Yuan, known as the “father of hybrid rice,” is considered a national hero for boosting grain harvests and saving millions from hunger thanks to his work on high-yielding hybrid rice varieties in the 1970s. In 2016, he selected six locations across the country with different soil conditions that were turned into testing fields for salt-tolerant rice.
The following year, China established the research center in Qingdao where Wan works. The institute’s goal is to harvest 30 million tons of rice using 6.7 million hectares of barren land.
“We could feed 80 million more people” with salt-tolerant rice, Yuan said in a documentary broadcast in 2020. “Agricultural researchers like us should shoulder the responsibility to safeguard food security,” he told a local newspaper in 2018.
Climate change has made the task more urgent. China’s coastal waters have risen faster than the global average over the last 40 years, a worrying trend given the country’s deep reliance on its long and low eastern coast for grain production.
Successfully growing salt-tolerant rice on a large scale would allow the country to utilize more of the increasingly salty land in the area.
According to the Intergovernmental Panel on Climate Change, sea levels around the world could rise as much as 59 centimeters by the end of the century if the planet warms by 2 degrees Celsius.
Oceans surrounding the U.S. will swell faster within the next three decades than they did in the past century, according to a report this week led by the National Oceanic and Atmospheric Administration.

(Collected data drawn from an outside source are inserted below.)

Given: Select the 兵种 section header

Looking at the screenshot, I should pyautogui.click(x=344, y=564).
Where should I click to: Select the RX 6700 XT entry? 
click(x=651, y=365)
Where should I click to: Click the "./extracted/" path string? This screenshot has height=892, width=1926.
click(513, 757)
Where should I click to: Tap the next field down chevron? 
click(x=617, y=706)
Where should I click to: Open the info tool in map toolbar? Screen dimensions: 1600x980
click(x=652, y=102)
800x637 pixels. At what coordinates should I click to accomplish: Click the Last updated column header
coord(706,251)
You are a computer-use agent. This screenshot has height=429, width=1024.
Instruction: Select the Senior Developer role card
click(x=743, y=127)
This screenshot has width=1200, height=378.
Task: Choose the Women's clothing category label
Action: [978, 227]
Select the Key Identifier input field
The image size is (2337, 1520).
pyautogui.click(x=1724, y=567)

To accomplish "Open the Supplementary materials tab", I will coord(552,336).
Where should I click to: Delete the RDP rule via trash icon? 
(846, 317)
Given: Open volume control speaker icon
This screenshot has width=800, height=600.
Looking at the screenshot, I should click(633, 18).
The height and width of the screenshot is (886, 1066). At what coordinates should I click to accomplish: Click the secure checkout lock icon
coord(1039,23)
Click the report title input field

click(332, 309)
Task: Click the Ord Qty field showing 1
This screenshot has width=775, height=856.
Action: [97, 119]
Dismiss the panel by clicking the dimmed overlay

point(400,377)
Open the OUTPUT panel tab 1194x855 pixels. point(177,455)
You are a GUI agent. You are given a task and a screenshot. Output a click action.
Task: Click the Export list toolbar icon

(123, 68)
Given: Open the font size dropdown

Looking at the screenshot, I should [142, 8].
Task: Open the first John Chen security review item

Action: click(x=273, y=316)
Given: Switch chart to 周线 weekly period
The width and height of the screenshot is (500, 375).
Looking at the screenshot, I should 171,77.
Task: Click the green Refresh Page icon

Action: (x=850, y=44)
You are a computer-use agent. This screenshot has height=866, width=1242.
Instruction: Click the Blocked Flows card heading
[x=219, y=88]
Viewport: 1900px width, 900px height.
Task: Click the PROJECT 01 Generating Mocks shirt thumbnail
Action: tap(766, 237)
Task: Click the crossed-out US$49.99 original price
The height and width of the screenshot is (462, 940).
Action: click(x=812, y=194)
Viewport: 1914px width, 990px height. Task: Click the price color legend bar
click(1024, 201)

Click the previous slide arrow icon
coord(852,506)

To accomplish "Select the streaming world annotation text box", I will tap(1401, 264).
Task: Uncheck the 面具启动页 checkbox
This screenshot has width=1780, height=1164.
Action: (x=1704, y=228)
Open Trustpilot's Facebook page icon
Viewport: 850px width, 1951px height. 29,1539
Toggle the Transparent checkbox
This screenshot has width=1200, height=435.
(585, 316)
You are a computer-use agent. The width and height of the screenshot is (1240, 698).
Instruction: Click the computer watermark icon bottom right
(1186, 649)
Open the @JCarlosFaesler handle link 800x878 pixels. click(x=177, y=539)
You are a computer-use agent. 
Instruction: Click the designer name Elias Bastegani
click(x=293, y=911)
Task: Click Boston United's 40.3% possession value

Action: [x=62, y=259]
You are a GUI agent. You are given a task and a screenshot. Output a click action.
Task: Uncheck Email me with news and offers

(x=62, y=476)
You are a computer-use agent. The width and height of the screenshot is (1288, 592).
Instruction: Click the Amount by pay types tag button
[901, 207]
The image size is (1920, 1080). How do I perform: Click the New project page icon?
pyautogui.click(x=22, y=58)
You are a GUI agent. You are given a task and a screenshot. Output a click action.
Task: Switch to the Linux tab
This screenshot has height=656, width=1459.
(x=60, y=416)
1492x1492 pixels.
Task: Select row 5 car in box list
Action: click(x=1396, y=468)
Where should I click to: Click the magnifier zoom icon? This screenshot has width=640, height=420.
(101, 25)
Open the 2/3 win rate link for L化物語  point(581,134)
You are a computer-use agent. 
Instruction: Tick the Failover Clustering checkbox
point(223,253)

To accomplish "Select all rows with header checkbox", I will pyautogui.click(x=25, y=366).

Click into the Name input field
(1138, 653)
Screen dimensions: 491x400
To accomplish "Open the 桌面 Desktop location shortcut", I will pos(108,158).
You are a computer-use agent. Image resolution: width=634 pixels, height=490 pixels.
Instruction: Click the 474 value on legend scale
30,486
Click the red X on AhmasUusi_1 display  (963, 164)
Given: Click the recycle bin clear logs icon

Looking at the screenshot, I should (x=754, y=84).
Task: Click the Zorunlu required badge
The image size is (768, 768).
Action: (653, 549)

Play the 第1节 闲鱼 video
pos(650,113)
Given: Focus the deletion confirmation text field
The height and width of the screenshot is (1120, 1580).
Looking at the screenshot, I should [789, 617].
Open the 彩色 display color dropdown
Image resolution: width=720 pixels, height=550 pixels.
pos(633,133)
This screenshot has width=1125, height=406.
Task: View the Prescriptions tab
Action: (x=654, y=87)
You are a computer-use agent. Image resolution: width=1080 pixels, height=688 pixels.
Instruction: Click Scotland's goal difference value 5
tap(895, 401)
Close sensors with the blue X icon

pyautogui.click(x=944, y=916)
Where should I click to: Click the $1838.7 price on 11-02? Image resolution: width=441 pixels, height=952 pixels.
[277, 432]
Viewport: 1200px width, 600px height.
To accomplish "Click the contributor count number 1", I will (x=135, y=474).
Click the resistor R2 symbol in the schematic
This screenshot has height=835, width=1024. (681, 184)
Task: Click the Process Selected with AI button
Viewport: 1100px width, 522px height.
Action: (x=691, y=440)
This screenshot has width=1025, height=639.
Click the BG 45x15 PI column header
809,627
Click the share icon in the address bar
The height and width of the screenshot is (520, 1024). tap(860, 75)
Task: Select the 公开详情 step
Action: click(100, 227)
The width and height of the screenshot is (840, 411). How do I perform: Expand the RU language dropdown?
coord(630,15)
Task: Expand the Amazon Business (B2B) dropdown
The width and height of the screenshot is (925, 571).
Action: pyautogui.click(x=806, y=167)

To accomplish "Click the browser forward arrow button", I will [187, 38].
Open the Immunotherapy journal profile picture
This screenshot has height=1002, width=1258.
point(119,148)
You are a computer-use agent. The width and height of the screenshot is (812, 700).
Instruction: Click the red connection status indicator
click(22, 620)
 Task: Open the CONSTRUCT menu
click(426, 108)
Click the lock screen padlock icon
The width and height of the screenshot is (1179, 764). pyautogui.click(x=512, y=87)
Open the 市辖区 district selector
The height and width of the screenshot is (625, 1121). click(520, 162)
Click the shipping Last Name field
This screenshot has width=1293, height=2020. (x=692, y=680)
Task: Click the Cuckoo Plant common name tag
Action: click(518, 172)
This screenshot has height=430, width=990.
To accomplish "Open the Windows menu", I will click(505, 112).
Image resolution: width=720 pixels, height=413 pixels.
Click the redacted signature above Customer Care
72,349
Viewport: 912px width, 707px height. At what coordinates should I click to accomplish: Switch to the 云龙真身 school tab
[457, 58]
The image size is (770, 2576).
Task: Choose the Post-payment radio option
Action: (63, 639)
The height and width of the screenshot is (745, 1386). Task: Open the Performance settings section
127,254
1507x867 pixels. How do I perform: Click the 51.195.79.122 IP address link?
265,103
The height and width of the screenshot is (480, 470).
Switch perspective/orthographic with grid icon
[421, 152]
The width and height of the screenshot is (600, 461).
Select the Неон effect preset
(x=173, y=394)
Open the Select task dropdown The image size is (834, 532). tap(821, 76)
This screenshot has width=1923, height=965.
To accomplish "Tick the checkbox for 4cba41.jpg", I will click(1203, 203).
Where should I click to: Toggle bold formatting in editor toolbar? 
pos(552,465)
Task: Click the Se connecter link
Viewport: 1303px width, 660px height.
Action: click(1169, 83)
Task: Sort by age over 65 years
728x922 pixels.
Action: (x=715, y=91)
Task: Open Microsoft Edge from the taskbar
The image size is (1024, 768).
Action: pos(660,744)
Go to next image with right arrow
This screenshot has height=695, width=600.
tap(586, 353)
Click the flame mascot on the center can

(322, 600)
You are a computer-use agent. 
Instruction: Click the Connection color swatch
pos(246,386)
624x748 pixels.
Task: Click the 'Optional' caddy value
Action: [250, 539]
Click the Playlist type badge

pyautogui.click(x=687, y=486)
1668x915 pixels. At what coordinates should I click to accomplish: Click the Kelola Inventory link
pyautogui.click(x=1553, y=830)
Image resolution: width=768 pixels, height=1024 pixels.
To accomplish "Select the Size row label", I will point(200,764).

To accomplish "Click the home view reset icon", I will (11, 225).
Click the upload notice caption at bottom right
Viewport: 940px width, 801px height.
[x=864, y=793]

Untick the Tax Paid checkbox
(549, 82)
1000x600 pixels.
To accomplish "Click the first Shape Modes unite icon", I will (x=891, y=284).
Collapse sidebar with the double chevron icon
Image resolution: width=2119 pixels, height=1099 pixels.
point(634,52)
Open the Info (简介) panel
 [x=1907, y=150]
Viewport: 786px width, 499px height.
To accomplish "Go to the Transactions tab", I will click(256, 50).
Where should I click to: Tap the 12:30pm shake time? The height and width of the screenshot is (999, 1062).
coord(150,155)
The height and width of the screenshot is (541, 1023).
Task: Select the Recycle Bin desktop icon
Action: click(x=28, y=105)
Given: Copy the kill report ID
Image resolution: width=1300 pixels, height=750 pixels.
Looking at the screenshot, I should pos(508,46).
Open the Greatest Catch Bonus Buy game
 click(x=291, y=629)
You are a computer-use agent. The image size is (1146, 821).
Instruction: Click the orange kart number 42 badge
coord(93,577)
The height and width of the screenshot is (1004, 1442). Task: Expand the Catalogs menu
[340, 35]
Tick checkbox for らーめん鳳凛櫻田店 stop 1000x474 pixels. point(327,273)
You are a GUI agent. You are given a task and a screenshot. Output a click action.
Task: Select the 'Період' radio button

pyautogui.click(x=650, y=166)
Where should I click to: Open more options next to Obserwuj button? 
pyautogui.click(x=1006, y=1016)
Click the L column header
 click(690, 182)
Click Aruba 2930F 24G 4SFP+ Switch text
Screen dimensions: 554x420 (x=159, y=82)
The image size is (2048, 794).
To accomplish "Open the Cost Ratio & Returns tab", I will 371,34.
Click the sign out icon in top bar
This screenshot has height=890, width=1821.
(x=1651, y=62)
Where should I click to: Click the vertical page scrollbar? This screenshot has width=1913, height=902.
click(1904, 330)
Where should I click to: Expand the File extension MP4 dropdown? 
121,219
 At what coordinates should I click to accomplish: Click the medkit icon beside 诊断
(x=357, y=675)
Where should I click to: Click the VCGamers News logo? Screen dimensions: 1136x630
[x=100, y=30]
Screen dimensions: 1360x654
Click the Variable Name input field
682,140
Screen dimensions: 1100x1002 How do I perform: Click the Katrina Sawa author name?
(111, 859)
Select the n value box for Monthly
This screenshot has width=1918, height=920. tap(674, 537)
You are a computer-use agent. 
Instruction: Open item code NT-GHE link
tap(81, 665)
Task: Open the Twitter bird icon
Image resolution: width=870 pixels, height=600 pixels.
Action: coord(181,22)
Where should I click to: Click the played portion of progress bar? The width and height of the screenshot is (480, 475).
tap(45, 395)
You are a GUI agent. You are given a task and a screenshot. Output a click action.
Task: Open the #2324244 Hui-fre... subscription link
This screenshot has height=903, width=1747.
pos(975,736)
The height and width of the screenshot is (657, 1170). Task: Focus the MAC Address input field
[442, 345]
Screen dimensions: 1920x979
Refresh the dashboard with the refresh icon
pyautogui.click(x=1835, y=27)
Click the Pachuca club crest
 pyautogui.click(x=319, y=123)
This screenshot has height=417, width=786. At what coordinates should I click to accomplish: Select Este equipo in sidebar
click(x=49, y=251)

President Xi Jinping has stressed in several recent meetings with top government officials that ensuring the supply of primary goods is a “major strategic issue” given climate and geopolitical pressures. “The food of the Chinese people must be made by and remain in the hands of the Chinese,” he said at a gathering of the Politburo Standing Committee meeting in December.
Chinese scientists are betting that land once dismissed as barren can be turned into productive grain-producing plots. About 100 million hectares of land in the country, about the size of Egypt, is high in saline and alkaline. Meanwhile arable land has decreased 6% from 2009 to 2019 because of urbanization, pollution and overuse of fertilizers.
To make use of salty soil, farmers traditionally dilute their fields with large amounts of fresh water. The approach is still commonly used in some coastal regions. But the method requires vast amounts of water and often doesn’t improve yields enough to make sense economically.
“China is looking at another method now, to develop grain varieties that can withstand the soil’s saltiness,” said Zhang Zhaoxin, a researcher with China’s agricultural ministry. While seawater rice has mostly been planted on trial fields so far, Zhang said he believes commercial cultivation will soon take off with the government’s support.
The research team in Qingdao said last October that it can meet the goal of growing 6.7 million hectares of seawater rice within ten years. In 2021, the group was put in charge of 400,000 hectares of land to expand production of seawater rice.
“If China can be more self-sufficient in staple foods, it would be a contribution to the world's food security too,” said Zhang. “The less China imports, the more other countries will have.”